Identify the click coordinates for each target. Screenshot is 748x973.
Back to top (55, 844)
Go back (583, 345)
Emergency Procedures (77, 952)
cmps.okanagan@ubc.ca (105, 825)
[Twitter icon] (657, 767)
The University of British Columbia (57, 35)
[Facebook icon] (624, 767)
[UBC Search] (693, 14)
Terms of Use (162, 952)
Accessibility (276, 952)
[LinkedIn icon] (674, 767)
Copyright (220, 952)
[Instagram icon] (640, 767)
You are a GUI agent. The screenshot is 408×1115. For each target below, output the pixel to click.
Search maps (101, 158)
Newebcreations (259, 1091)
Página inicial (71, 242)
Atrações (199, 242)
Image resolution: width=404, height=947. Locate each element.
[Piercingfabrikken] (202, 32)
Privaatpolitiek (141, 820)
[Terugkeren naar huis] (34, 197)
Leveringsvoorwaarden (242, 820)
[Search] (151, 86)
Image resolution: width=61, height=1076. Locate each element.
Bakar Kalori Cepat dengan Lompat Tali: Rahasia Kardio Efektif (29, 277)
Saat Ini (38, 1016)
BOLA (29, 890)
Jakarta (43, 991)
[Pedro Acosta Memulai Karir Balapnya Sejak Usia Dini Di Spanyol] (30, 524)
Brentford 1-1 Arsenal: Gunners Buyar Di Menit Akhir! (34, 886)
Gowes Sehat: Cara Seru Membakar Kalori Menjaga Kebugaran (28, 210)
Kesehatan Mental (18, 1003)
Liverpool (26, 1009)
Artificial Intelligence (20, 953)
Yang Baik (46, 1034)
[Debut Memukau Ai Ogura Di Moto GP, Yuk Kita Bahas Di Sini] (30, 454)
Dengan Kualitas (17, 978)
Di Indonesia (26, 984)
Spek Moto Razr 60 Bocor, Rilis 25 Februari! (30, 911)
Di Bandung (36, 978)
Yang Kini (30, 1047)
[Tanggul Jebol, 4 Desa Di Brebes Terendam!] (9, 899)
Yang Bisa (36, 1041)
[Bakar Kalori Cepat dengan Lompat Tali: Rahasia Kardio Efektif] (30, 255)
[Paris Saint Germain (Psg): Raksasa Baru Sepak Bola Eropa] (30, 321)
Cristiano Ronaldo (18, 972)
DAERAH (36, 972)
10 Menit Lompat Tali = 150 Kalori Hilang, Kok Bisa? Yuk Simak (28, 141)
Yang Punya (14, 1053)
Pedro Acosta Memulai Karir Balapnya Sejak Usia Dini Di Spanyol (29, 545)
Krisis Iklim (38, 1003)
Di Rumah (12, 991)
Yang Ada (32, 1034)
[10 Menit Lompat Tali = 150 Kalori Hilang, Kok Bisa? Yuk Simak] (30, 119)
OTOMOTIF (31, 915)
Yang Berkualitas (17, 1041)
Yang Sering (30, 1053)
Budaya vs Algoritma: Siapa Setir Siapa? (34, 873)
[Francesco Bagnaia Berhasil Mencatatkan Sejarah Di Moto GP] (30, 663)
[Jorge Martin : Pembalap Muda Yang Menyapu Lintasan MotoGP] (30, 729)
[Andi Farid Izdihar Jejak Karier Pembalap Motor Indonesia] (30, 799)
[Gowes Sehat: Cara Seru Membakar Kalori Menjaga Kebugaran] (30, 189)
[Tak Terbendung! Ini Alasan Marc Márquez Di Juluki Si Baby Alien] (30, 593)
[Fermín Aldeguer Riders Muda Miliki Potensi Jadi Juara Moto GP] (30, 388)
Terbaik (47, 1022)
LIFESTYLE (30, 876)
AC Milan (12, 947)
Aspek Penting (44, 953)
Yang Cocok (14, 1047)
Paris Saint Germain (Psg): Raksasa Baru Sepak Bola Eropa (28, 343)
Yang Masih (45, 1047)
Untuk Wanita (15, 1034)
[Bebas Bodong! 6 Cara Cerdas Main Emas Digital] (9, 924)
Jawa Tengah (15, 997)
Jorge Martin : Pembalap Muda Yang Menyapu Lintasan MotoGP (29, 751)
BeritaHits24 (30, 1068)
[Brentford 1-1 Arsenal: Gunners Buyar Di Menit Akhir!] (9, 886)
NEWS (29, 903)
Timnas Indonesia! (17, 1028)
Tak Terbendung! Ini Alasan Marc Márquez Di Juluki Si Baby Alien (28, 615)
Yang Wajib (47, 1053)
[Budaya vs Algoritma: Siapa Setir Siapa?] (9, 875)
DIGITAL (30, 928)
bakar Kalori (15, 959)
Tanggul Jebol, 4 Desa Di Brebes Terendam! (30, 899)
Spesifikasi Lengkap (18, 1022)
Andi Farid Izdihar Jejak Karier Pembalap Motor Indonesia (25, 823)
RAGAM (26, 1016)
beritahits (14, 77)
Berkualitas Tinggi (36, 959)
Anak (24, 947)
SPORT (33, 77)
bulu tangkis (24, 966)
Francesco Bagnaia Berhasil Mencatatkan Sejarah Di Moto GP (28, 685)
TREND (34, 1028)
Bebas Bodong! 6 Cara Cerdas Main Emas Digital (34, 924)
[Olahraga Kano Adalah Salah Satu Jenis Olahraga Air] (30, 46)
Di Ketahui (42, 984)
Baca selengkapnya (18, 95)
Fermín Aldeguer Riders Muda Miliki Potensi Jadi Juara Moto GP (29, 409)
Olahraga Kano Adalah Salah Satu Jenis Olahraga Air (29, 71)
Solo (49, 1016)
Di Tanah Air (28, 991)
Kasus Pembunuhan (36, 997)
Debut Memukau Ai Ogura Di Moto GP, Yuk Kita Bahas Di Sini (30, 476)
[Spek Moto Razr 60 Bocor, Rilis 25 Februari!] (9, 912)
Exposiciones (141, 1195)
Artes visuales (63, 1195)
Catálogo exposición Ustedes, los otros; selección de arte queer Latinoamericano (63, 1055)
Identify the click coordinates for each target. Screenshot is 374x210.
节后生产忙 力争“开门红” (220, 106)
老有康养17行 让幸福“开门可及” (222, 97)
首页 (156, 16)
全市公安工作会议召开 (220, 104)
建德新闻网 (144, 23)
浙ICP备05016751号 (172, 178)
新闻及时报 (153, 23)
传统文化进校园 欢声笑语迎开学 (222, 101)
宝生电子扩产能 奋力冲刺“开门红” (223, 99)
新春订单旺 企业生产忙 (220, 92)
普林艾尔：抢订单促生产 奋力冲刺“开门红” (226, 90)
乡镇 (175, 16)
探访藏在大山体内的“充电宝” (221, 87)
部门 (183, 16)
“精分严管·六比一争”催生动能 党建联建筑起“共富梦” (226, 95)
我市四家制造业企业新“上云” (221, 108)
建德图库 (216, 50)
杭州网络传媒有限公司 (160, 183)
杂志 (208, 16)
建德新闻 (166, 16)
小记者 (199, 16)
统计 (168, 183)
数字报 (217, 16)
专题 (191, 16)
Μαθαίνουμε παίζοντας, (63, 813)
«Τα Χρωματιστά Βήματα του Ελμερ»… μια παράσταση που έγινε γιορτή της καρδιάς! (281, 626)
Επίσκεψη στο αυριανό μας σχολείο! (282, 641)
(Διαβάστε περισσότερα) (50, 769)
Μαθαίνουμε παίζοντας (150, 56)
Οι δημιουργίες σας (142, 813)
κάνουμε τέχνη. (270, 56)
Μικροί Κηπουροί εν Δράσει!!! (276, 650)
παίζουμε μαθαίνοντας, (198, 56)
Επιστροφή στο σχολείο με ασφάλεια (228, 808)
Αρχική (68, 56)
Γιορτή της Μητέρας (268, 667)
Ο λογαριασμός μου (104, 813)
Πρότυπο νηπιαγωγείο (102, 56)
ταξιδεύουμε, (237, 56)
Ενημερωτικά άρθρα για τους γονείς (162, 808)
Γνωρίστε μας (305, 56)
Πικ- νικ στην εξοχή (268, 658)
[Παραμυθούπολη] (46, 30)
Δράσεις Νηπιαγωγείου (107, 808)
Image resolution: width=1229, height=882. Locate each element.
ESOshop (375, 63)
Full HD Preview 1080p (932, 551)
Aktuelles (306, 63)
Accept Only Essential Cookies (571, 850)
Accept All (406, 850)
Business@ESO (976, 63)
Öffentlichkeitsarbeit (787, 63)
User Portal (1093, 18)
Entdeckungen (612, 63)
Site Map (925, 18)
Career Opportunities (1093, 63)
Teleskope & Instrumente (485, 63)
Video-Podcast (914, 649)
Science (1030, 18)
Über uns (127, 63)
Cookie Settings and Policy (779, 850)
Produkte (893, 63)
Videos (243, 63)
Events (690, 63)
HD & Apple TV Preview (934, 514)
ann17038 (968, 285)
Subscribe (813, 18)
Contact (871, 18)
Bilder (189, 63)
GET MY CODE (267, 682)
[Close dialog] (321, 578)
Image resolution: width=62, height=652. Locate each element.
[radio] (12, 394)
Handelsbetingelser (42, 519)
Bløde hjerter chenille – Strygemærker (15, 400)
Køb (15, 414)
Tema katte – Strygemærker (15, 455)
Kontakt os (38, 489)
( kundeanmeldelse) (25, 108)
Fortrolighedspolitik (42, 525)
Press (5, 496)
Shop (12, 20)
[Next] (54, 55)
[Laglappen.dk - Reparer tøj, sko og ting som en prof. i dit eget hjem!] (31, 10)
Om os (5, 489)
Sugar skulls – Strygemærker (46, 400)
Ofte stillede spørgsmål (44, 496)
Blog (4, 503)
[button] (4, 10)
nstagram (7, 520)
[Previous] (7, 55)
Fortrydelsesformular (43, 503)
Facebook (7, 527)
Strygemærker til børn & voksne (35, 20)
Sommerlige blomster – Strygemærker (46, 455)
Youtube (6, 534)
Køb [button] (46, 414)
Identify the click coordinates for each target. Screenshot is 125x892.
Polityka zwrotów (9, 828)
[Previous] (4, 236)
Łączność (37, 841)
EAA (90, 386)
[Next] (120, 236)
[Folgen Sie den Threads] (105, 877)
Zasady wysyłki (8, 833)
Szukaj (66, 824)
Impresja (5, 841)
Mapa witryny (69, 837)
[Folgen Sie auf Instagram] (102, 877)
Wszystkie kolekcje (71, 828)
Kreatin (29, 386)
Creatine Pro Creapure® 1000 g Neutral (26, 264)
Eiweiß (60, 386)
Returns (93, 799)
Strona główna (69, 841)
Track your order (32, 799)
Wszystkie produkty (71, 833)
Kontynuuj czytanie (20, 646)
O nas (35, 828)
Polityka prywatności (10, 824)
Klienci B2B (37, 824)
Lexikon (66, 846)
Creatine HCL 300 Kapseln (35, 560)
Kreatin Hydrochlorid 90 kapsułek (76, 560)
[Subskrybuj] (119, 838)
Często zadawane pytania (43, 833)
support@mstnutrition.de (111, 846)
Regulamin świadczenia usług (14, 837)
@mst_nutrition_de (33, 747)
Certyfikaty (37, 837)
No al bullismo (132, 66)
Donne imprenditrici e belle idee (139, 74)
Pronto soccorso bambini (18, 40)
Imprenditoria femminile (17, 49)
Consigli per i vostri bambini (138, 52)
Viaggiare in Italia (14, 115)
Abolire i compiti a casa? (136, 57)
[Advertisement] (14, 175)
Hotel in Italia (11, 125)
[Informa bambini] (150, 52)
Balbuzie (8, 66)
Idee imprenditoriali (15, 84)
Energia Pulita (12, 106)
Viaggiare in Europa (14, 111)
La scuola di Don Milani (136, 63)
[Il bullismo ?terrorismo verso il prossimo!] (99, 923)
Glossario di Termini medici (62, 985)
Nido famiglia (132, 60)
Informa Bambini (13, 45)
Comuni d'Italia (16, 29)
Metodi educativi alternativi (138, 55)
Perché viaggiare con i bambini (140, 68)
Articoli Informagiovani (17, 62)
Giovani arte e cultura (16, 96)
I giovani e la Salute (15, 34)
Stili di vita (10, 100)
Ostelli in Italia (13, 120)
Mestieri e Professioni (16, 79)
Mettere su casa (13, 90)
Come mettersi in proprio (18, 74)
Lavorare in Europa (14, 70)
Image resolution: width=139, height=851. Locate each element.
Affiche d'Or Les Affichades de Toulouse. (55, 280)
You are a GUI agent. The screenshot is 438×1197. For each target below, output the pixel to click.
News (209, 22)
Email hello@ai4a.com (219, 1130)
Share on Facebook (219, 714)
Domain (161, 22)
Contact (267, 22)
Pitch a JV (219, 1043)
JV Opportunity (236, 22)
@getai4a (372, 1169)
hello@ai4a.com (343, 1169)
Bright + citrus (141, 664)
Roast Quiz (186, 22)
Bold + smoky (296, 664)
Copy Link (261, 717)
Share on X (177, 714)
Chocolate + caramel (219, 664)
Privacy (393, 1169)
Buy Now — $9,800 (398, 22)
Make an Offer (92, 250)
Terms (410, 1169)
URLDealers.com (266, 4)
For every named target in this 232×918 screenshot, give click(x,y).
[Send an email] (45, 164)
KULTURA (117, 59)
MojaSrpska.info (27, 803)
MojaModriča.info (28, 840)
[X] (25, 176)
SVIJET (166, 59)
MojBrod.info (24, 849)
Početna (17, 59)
----------
▶ [Exercise goal] In the listing above, offset every coordinate by 138. Starting at the line that contains "全市公安工作会议召开 (220, 104)" and ending at the line that contains "Μαθαίνουμε παίζοντας, (63, 813)", write out each line in full, adding 138 to both numbers of its coordinate pair.

▶ [Solution to this task]
全市公安工作会议召开 (358, 242)
建德新闻网 (282, 161)
浙ICP备05016751号 (310, 316)
新闻及时报 (291, 161)
传统文化进校园 欢声笑语迎开学 (360, 239)
宝生电子扩产能 奋力冲刺“开门红” (361, 237)
新春订单旺 企业生产忙 (358, 230)
普林艾尔：抢订单促生产 奋力冲刺“开门红” (364, 228)
乡镇 (313, 154)
探访藏在大山体内的“充电宝” (359, 225)
部门 (321, 154)
“精分严管·六比一争”催生动能 党建联建筑起“共富梦” (364, 233)
我市四家制造业企业新“上云” (359, 246)
建德图库 (354, 188)
杭州网络传媒有限公司 (298, 321)
杂志 (346, 154)
建德新闻 (304, 154)
小记者 (337, 154)
统计 (306, 321)
数字报 (355, 154)
专题 (329, 154)
Μαθαίνουμε παίζοντας, (201, 951)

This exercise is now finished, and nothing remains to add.